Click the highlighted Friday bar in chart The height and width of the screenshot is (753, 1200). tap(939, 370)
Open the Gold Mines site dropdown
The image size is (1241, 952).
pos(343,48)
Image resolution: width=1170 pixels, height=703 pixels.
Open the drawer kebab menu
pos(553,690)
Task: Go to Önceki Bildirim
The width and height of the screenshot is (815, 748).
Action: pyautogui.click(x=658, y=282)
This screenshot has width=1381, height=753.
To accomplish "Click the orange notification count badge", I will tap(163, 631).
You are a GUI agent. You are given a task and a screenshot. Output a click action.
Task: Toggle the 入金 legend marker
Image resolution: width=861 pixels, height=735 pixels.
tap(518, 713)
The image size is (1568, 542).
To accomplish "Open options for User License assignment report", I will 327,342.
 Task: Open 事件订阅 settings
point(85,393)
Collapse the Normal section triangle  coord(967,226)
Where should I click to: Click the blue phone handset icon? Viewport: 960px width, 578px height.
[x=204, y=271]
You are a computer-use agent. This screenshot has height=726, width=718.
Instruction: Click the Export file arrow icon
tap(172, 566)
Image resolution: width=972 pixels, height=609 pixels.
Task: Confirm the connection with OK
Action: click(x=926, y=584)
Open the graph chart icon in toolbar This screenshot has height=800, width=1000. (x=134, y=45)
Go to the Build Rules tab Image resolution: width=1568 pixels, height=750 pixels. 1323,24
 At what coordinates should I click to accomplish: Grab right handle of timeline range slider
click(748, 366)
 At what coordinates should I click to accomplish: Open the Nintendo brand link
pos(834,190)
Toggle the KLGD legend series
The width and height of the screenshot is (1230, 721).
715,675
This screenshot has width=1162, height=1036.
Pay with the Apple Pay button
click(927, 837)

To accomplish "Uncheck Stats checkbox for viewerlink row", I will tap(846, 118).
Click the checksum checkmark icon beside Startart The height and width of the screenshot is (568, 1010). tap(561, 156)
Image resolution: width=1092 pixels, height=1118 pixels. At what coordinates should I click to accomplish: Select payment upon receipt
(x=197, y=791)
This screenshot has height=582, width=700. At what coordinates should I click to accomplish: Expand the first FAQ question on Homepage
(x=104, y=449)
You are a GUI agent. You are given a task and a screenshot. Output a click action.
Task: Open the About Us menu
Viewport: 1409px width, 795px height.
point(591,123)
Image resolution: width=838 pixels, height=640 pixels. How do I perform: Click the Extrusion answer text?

• _Task brief_: Write the data from above out again, exactly.

• _Solution for this problem_:
Click the highlighted Friday bar in chart The height and width of the screenshot is (753, 1200). tap(939, 370)
Open the Gold Mines site dropdown
The image size is (1241, 952).
pos(343,48)
Image resolution: width=1170 pixels, height=703 pixels.
Open the drawer kebab menu
pos(553,690)
Task: Go to Önceki Bildirim
The width and height of the screenshot is (815, 748).
Action: pyautogui.click(x=658, y=282)
This screenshot has width=1381, height=753.
To accomplish "Click the orange notification count badge", I will tap(163, 631).
You are a GUI agent. You are given a task and a screenshot. Output a click action.
Task: Toggle the 入金 legend marker
Image resolution: width=861 pixels, height=735 pixels.
tap(518, 713)
The image size is (1568, 542).
To accomplish "Open options for User License assignment report", I will 327,342.
 Task: Open 事件订阅 settings
point(85,393)
Collapse the Normal section triangle  coord(967,226)
Where should I click to: Click the blue phone handset icon? Viewport: 960px width, 578px height.
[x=204, y=271]
You are a computer-use agent. This screenshot has height=726, width=718.
Instruction: Click the Export file arrow icon
tap(172, 566)
Image resolution: width=972 pixels, height=609 pixels.
Task: Confirm the connection with OK
Action: click(x=926, y=584)
Open the graph chart icon in toolbar This screenshot has height=800, width=1000. (x=134, y=45)
Go to the Build Rules tab Image resolution: width=1568 pixels, height=750 pixels. 1323,24
 At what coordinates should I click to accomplish: Grab right handle of timeline range slider
click(748, 366)
 At what coordinates should I click to accomplish: Open the Nintendo brand link
pos(834,190)
Toggle the KLGD legend series
The width and height of the screenshot is (1230, 721).
715,675
This screenshot has width=1162, height=1036.
Pay with the Apple Pay button
click(927, 837)

To accomplish "Uncheck Stats checkbox for viewerlink row", I will tap(846, 118).
Click the checksum checkmark icon beside Startart The height and width of the screenshot is (568, 1010). tap(561, 156)
Image resolution: width=1092 pixels, height=1118 pixels. At what coordinates should I click to accomplish: Select payment upon receipt
(x=197, y=791)
This screenshot has height=582, width=700. At what coordinates should I click to accomplish: Expand the first FAQ question on Homepage
(x=104, y=449)
You are a GUI agent. You are given a task and a screenshot. Output a click action.
Task: Open the About Us menu
Viewport: 1409px width, 795px height.
point(591,123)
Image resolution: width=838 pixels, height=640 pixels. How do I perform: Click the Extrusion answer text?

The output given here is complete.